MATERIAL FOR THE TASK Start Marker

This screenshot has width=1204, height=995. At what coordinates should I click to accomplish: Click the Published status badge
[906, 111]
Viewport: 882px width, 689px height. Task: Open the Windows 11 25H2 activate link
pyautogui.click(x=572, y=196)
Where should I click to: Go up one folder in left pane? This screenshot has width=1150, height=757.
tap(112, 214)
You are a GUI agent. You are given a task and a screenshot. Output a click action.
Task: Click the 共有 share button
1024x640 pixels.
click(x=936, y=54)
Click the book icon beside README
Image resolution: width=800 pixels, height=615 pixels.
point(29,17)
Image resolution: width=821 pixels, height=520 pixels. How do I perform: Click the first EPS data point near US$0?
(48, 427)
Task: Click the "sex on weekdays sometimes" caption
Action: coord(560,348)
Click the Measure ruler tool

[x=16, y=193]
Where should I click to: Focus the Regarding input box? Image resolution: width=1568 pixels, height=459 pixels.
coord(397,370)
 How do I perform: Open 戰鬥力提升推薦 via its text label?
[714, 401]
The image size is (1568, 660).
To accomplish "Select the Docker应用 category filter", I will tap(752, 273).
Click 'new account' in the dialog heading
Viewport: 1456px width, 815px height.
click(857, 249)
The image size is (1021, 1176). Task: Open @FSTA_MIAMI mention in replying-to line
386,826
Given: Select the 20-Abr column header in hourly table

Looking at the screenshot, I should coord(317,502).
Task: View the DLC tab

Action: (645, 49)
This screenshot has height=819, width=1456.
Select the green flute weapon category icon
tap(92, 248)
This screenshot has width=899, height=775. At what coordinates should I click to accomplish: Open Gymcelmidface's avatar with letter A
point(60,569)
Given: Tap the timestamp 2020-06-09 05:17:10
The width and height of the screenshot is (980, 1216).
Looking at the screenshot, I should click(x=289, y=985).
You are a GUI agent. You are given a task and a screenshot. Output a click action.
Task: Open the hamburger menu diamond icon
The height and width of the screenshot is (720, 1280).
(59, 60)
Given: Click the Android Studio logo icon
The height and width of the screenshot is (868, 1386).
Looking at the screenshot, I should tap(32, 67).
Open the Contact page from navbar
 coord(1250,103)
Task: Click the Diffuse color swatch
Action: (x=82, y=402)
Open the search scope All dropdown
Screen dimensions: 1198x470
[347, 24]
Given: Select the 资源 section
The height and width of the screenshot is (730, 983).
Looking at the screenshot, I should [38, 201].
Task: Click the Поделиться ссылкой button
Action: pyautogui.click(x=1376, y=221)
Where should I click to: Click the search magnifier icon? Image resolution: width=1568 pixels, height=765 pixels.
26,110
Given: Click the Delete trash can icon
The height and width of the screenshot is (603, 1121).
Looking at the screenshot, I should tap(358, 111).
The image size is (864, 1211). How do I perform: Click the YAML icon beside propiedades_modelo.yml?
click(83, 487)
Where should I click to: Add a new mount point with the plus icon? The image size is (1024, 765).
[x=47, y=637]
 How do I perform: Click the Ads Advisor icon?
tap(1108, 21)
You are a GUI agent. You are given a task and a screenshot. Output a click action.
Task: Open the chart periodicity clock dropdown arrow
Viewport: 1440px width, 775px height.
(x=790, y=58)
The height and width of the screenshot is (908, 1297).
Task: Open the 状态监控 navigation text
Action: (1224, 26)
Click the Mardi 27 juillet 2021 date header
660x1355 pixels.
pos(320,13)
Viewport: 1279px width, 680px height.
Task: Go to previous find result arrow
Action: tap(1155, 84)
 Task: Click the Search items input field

MATERIAL FOR THE TASK End Marker

Your answer should be the full set of records above, restated exactly.

This screenshot has width=1204, height=995. At what coordinates should I click to accomplish: Click the Published status badge
[906, 111]
Viewport: 882px width, 689px height. Task: Open the Windows 11 25H2 activate link
pyautogui.click(x=572, y=196)
Where should I click to: Go up one folder in left pane? This screenshot has width=1150, height=757.
tap(112, 214)
You are a GUI agent. You are given a task and a screenshot. Output a click action.
Task: Click the 共有 share button
1024x640 pixels.
click(x=936, y=54)
Click the book icon beside README
Image resolution: width=800 pixels, height=615 pixels.
point(29,17)
Image resolution: width=821 pixels, height=520 pixels. How do I perform: Click the first EPS data point near US$0?
(48, 427)
Task: Click the "sex on weekdays sometimes" caption
Action: coord(560,348)
Click the Measure ruler tool

[x=16, y=193]
Where should I click to: Focus the Regarding input box? Image resolution: width=1568 pixels, height=459 pixels.
coord(397,370)
 How do I perform: Open 戰鬥力提升推薦 via its text label?
[714, 401]
The image size is (1568, 660).
To accomplish "Select the Docker应用 category filter", I will tap(752, 273).
Click 'new account' in the dialog heading
Viewport: 1456px width, 815px height.
click(857, 249)
The image size is (1021, 1176). Task: Open @FSTA_MIAMI mention in replying-to line
386,826
Given: Select the 20-Abr column header in hourly table

Looking at the screenshot, I should coord(317,502).
Task: View the DLC tab

Action: (645, 49)
This screenshot has height=819, width=1456.
Select the green flute weapon category icon
tap(92, 248)
This screenshot has width=899, height=775. At what coordinates should I click to accomplish: Open Gymcelmidface's avatar with letter A
point(60,569)
Given: Tap the timestamp 2020-06-09 05:17:10
The width and height of the screenshot is (980, 1216).
Looking at the screenshot, I should click(x=289, y=985).
You are a GUI agent. You are given a task and a screenshot. Output a click action.
Task: Open the hamburger menu diamond icon
The height and width of the screenshot is (720, 1280).
(59, 60)
Given: Click the Android Studio logo icon
The height and width of the screenshot is (868, 1386).
Looking at the screenshot, I should tap(32, 67).
Open the Contact page from navbar
 coord(1250,103)
Task: Click the Diffuse color swatch
Action: (x=82, y=402)
Open the search scope All dropdown
Screen dimensions: 1198x470
[347, 24]
Given: Select the 资源 section
The height and width of the screenshot is (730, 983).
Looking at the screenshot, I should [38, 201].
Task: Click the Поделиться ссылкой button
Action: pyautogui.click(x=1376, y=221)
Where should I click to: Click the search magnifier icon? Image resolution: width=1568 pixels, height=765 pixels.
26,110
Given: Click the Delete trash can icon
The height and width of the screenshot is (603, 1121).
Looking at the screenshot, I should tap(358, 111).
The image size is (864, 1211). How do I perform: Click the YAML icon beside propiedades_modelo.yml?
click(83, 487)
Where should I click to: Add a new mount point with the plus icon? The image size is (1024, 765).
[x=47, y=637]
 How do I perform: Click the Ads Advisor icon?
tap(1108, 21)
You are a GUI agent. You are given a task and a screenshot. Output a click action.
Task: Open the chart periodicity clock dropdown arrow
Viewport: 1440px width, 775px height.
(x=790, y=58)
The height and width of the screenshot is (908, 1297).
Task: Open the 状态监控 navigation text
Action: (1224, 26)
Click the Mardi 27 juillet 2021 date header
660x1355 pixels.
pos(320,13)
Viewport: 1279px width, 680px height.
Task: Go to previous find result arrow
Action: tap(1155, 84)
 Task: Click the Search items input field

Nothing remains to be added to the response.